Parte 2: entre rezos y castigos

Me aferré a las enseñanzas religiosas. El rezo llegó a mí incluso como un castigo autoimpuesto. Necesitaba ser parte de algo, sentirme un miembro más del rebaño. En el colegio el estudio no se me daba bien, pero sí la imagen de un devoto niño católico. Esa fue mi primera máscara, escondido tras la fidelidad de un lobezno.

No había asignatura en el horario de clases que me diera un respiro del aislamiento. A cada hora de la jornada, ustedes me recordaban que mi existencia era una depravación. Me hacía el sordo cuando, entre risas, murmuraban que un miembro de mi familia había abusado de mí. Eso nunca ocurrió, pero no tuve el valor para apagar sus voces. Los rumores sobre los motivos por los cuales no jugaba a la pelota con los otros niños o el porqué de mis maneras femeninas se esparcieron por todo el establecimiento, llegando incluso a oídos de maestros sin criterio.

Era un día primaveral. La prueba de ciencias naturales me resultó difícil, pero ya no sabía qué más responder. Las alternativas las marqué al azar. Las líneas sobre las que debía desarrollar mis ideas estaban en blanco. Había terminado. Me puse de pie y le entregué al profesor mi examen. Al volver a mi puesto observé cómo el docente se levantó y, mientras contaba las pruebas recibidas, repasó nuestros rostros haciendo un conteo mental. Todos los hombres habían terminado. «No me sorprende. Han sido más rápido que sus compañeras. Como aún queda media hora, tienen mi autorización para que vayan a la cancha de fútbol». Sabía que debía ponerme de pie junto a ustedes. Pero también asumí que, sin la observación de un adulto, mi pesadilla sería aún peor. ¿Por qué mi premio debía ser convertirme en alguien que nunca fui? Me hice el fuerte cuando, luego de unos minutos, el maestro de cotona blanca se rio de mí preguntándome si era una mujer con aspecto de hombre o un niñito que jugaba con muñecas. Risas a coro. Mirada baja hacia la mesa. Gracias, profesor. No lloré. No ahí.

En los puestos del salón, nos habían enseñado desde los seis años que éramos los retoños de un mismo Dios, pero en ese colegio de fe yo era el hijo imperfecto, el error, la medalla de oro otorgada al diablo por haber vencido mi voluntad y mi naturaleza de hombre.
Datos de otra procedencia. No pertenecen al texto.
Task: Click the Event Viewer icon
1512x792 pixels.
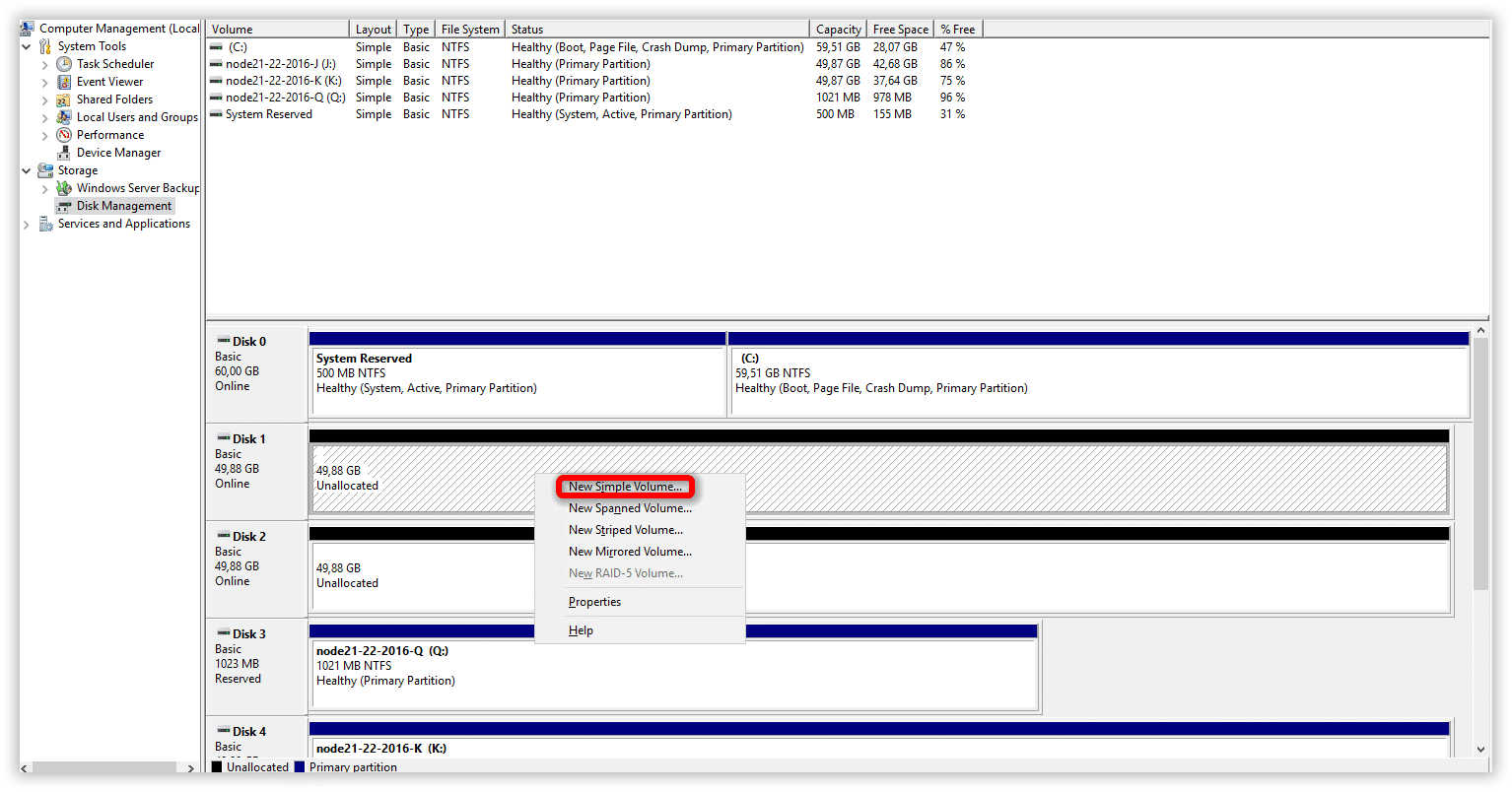Action: pos(64,82)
Por ello, debí rezar con todas mis ganas para que el santo padre me encaminara hacia la luz y extirpara de mi mente el veneno irracional de la tentación. La cruz era mi salvación. Aullé en mi interior, como un lobo adulto que se aferra en unión monógama a la hembra. Me disfracé, a los nueve años, de un mamífero carnívoro, devoto a las enseñanzas que me querían corregir.